PackageDB2 is a rewrite of packagedb using flask.

PackageDB is the package database for Fedora.

It is the application handling who is allowed to commit on the git of the Fedora packages, it also handles who is the person getting the bugs on the bugzilla and who get the notifications for changes in the git, builds or bugs.

Project page

https://fedorahosted.org/pkgdb2/

Documentation

https://pkgdb2.readthedocs.org/

Git repository

https://git.fedorahosted.org/git/pkgdb2

Github mirror

https://github.com/fedora-infra/pkgdb2

Mailing list

https://lists.fedorahosted.org/mailman/listinfo/packagedb

Hacking

Hacking with Vagrant

Quickly start hacking on pkgdb2 using the vagrant setup that is included in the pkgdb2 repo is super simple.

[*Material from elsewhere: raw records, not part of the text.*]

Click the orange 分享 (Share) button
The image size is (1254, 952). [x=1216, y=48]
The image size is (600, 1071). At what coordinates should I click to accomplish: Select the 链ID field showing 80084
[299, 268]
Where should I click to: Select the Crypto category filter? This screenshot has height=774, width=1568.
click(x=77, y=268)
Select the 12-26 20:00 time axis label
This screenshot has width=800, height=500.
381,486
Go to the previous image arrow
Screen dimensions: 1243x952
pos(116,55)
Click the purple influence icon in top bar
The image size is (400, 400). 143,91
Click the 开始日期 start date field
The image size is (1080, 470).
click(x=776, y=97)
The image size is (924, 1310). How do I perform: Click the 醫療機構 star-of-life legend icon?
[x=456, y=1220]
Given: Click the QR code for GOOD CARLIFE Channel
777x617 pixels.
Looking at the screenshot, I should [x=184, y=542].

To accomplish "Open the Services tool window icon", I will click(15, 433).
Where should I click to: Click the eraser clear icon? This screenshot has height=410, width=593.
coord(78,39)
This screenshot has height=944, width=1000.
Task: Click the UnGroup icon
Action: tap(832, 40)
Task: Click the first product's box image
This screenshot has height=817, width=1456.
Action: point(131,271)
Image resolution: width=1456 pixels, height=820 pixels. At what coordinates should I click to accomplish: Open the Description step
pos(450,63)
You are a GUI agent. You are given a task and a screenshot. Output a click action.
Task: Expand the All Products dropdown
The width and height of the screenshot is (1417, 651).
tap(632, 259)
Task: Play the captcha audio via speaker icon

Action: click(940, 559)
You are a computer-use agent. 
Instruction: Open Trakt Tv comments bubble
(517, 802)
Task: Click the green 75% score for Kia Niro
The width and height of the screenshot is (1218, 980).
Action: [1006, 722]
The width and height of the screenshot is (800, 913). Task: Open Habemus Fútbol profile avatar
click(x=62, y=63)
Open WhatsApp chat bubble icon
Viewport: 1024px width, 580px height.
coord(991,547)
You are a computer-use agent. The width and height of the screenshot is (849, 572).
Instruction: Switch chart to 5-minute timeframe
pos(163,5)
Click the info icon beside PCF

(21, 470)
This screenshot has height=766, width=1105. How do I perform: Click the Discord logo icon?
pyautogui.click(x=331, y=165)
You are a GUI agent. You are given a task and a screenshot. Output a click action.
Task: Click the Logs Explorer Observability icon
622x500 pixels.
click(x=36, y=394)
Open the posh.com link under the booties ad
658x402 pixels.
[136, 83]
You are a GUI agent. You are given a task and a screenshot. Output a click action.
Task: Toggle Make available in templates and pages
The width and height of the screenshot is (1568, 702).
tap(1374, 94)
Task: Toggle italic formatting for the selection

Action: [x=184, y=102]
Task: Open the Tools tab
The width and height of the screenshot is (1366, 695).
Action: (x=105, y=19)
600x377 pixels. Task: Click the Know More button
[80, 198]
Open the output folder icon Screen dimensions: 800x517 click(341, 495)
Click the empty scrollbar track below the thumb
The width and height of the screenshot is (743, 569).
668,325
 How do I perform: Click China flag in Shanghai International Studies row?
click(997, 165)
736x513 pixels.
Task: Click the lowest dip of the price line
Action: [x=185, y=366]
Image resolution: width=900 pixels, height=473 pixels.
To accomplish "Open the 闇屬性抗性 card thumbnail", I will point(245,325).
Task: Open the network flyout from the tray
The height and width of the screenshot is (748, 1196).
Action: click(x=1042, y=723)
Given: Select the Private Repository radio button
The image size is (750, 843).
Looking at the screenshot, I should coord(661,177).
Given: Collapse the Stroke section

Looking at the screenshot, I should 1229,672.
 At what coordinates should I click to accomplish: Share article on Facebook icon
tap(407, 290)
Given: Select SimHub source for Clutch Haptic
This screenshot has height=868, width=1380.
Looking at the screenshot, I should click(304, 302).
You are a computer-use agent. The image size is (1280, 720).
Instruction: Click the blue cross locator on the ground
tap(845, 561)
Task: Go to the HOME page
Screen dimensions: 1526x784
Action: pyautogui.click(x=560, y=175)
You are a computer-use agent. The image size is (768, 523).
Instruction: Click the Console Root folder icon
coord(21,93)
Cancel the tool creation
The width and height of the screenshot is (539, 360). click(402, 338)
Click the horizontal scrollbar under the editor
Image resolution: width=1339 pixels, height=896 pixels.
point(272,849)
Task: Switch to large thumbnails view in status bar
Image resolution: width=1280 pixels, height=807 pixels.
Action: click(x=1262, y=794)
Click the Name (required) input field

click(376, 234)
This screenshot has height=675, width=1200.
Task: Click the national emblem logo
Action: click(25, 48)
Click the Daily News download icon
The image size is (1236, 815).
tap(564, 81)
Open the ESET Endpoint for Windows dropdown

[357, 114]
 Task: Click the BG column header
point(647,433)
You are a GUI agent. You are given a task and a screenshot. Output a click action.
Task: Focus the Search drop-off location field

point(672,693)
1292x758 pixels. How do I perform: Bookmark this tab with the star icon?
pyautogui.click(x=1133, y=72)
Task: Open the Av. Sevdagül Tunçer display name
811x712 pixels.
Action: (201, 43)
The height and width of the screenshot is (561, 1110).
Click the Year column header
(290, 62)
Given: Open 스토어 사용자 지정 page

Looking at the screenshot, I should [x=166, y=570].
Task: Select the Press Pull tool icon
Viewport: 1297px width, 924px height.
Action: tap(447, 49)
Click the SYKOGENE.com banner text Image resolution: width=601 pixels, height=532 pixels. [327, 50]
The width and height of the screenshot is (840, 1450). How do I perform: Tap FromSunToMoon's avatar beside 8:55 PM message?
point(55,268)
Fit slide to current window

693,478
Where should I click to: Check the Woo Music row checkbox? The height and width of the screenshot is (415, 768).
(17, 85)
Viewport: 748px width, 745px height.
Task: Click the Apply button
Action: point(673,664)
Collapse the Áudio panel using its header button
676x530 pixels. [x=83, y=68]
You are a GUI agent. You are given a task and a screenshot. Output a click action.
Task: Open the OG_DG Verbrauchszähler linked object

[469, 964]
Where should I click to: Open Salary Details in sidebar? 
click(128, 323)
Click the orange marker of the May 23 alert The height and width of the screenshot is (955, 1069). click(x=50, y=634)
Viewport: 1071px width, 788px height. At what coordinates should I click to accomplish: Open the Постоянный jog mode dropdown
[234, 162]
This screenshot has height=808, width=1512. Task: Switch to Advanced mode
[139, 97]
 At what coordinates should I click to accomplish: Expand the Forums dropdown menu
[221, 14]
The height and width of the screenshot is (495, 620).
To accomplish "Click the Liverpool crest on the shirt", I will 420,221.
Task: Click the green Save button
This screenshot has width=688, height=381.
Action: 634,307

First, install Ansible, Vagrant, the vagrant-sshfs plugin, and the vagrant-libvirt plugin from the official Fedora repos:

$ sudo dnf install ansible vagrant vagrant-libvirt vagrant-sshfs

Now, from within main directory (the one with the Vagrantfile in it) of your git checkout of pkgdb, run the vagrant up command to provision your dev environment:

$ vagrant up

When this command is completed (it may take a while) you will be able to ssh into your dev VM with vagrant ssh and then run the command to start the pkgdb2 server:

$ vagrant ssh
[vagrant@localhost ~]$ pushd /vagrant/; ./runserver.py -c pkgdb2/vagrant_default_config.py --host "0.0.0.0";

Once that is running, simply go to http://localhost:5001/ in your browser on your host to see your running pkgdb2 test instance.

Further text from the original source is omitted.